The spec section of the DaemonSet configuration specifies the template for the pod that should be created on each node, which includes the container image to use, resource limits, and volume mounts.

🔹Jobs and cronjobs

n Kubernetes, Jobs and CronJobs are resources used to manage and schedule batch jobs.

A Job is a Kubernetes resource that creates one or more Pods and ensures that they complete successfully. The Job resource will create one or more Pods to run the specified workload, and it will continue to create new Pods until the desired number of successful completions is reached.

Jobs are useful for running a one-off batch process or running a process that needs to be run to completion once.
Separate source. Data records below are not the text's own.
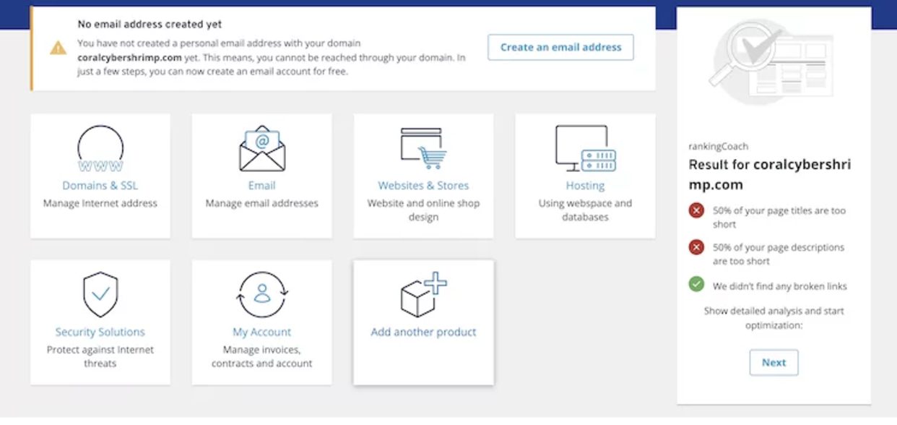Open the My Account link

click(x=261, y=332)
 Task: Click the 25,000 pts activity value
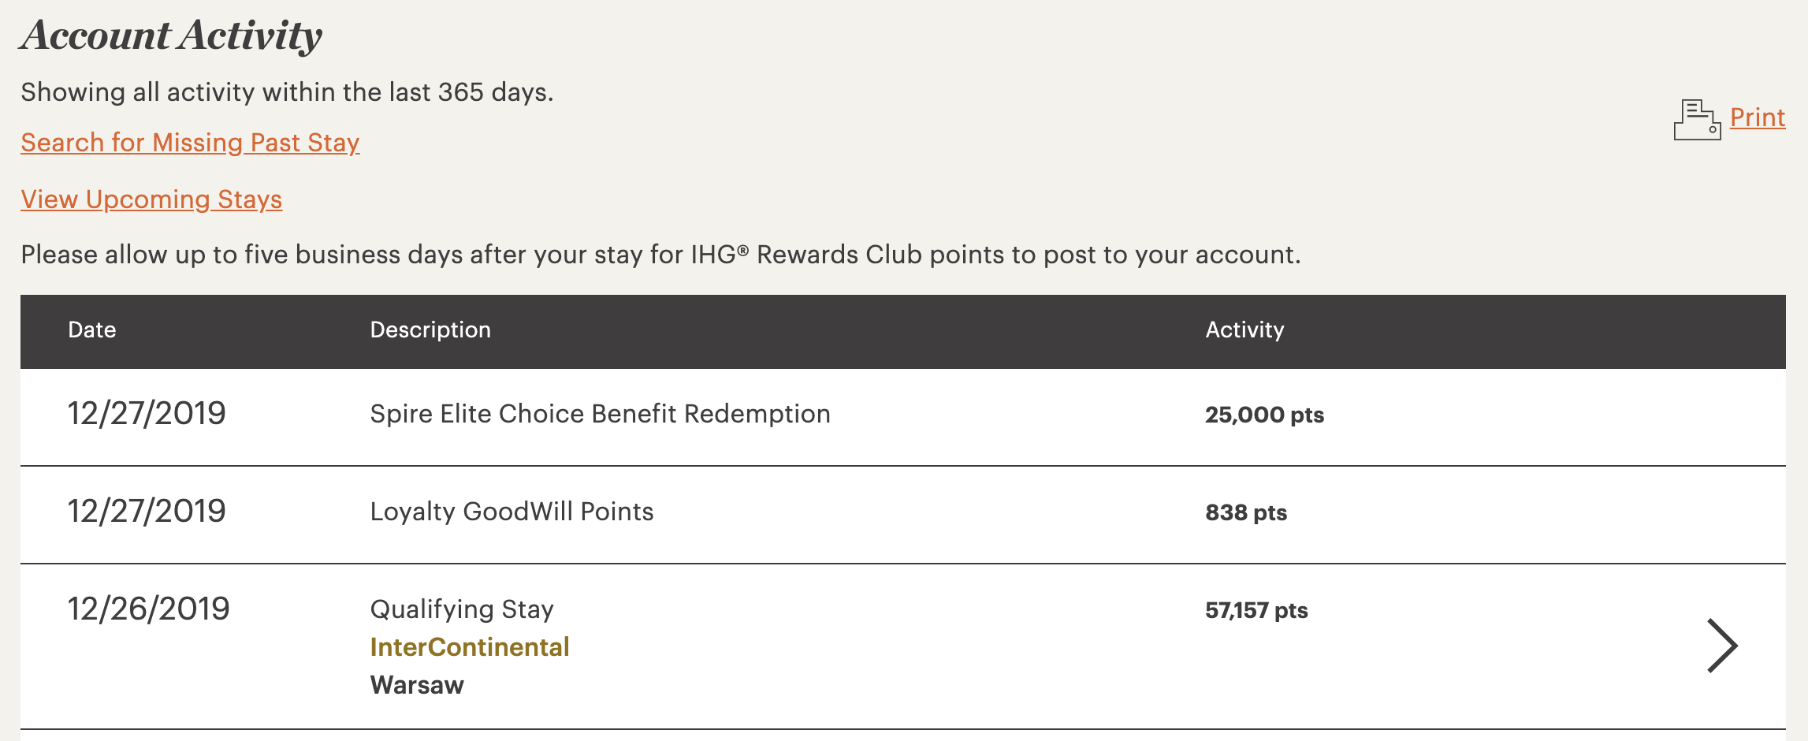1264,415
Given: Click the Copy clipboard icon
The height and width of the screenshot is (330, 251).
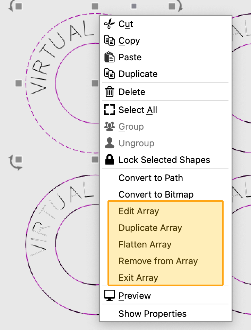Looking at the screenshot, I should tap(109, 41).
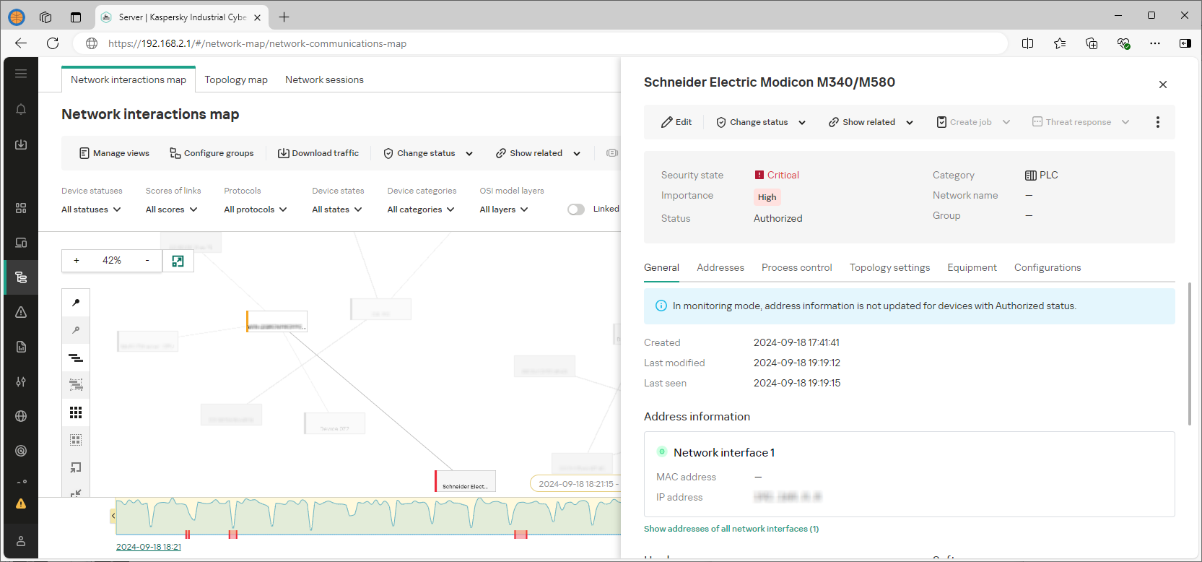Click the hamburger menu icon in sidebar

pyautogui.click(x=21, y=74)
They can be used to run data migrations, generate reports, or run other batch processes.

Here is an example of a Job configuration that runs a simple batch process:

yamlCopy codeapiVersion: batch/v1
kind: Job
metadata:
  name: example-job
spec:
  template:
    spec:
      containers:
      - name: example
        image: busybox
        command: ["echo", "Hello, World!"]
      restartPolicy: OnFailure
  backoffLimit: 2

This Job creates a single Pod that runs the busybox container and executes the echo "Hello, World!" command. The restart policy of OnFailure indicates that the Job will be retried if the Pod fails to complete successfully. The backoffLimit of 2 indicates that the Job will be retried up to two times before it is marked as failed.
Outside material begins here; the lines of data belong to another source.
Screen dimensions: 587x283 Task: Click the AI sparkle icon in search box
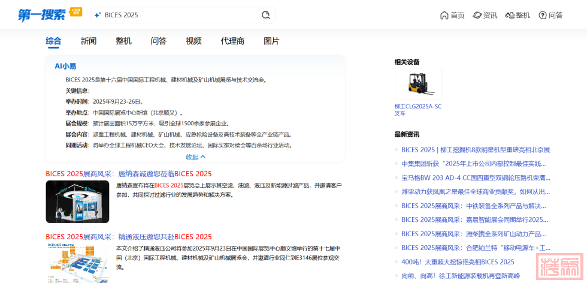click(98, 15)
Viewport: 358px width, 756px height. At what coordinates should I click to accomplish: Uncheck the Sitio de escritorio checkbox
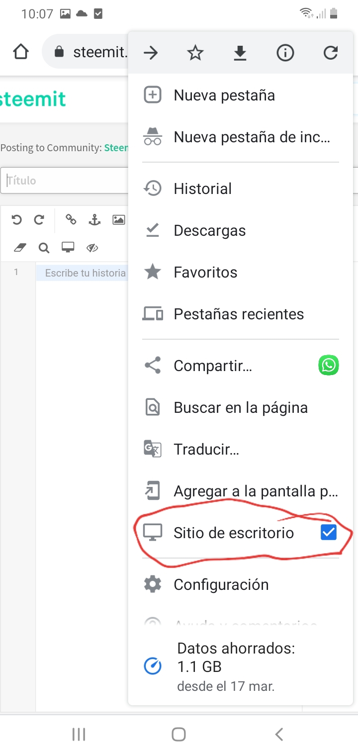click(328, 532)
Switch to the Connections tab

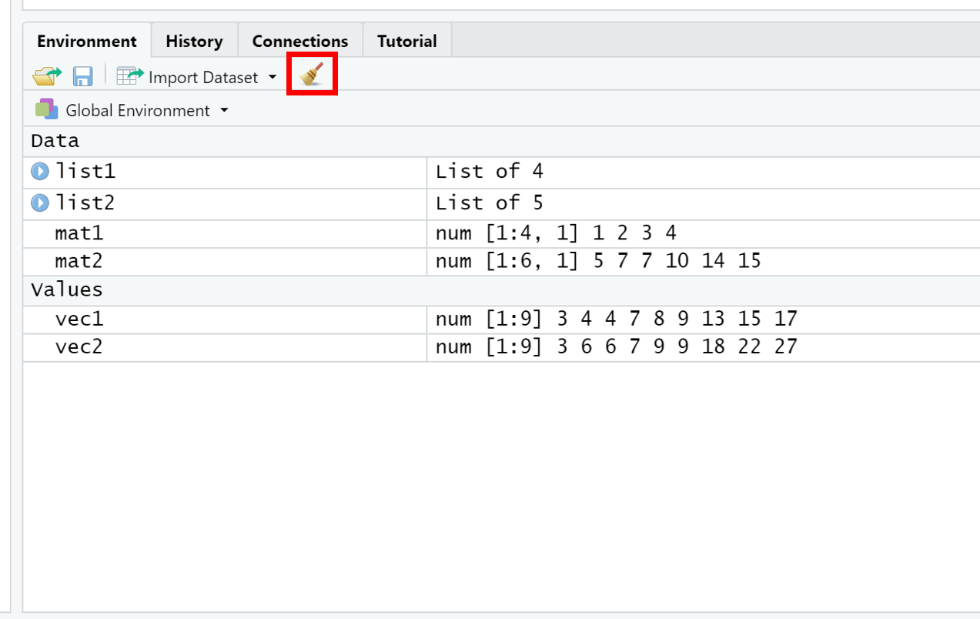point(300,41)
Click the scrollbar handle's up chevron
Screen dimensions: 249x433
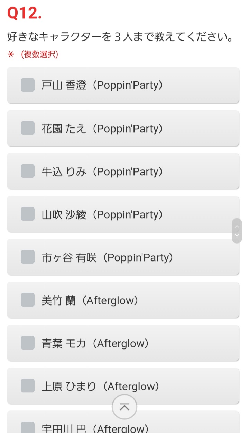pos(237,227)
A CronJob, on the other hand, is a Kubernetes resource used to schedule recurring jobs. CronJobs are useful for running tasks on a regular schedule, such as backups, cleanup tasks, or regular data processing tasks.

Here is an example of a CronJob configuration that runs a batch process every day at 3:30 AM:

yamlCopy codeapiVersion: batch/v1beta1
kind: CronJob
metadata:
  name: example-cronjob
spec:
  schedule: "30 3 * * *"
  jobTemplate:
    spec:
      template:
        spec:
          containers:
          - name: example
            image: busybox
            command: ["echo", "Hello, World!"]
          restartPolicy: OnFailure
  concurrencyPolicy: Forbid

This CronJob runs a Job every day at 3:30 AM, as specified by the schedule field in the spec. The job template section of the configuration specifies the Job that should be run on the schedule, and the concurrencyPolicy of Forbid ensures that only one Job is running at a time.

📍 Conclusion

This blog highlights the importance of Kubernetes in managing containerized applications and acknowledges the potential challenges that come with increasing application complexity. It also introduces the focus of the blog, which is to explore Kubernetes workloads, jobs, and cronjobs as powerful tools for streamlining application management and ensuring smooth operations. Overall, the paragraph sets the stage for the rest of the blog post.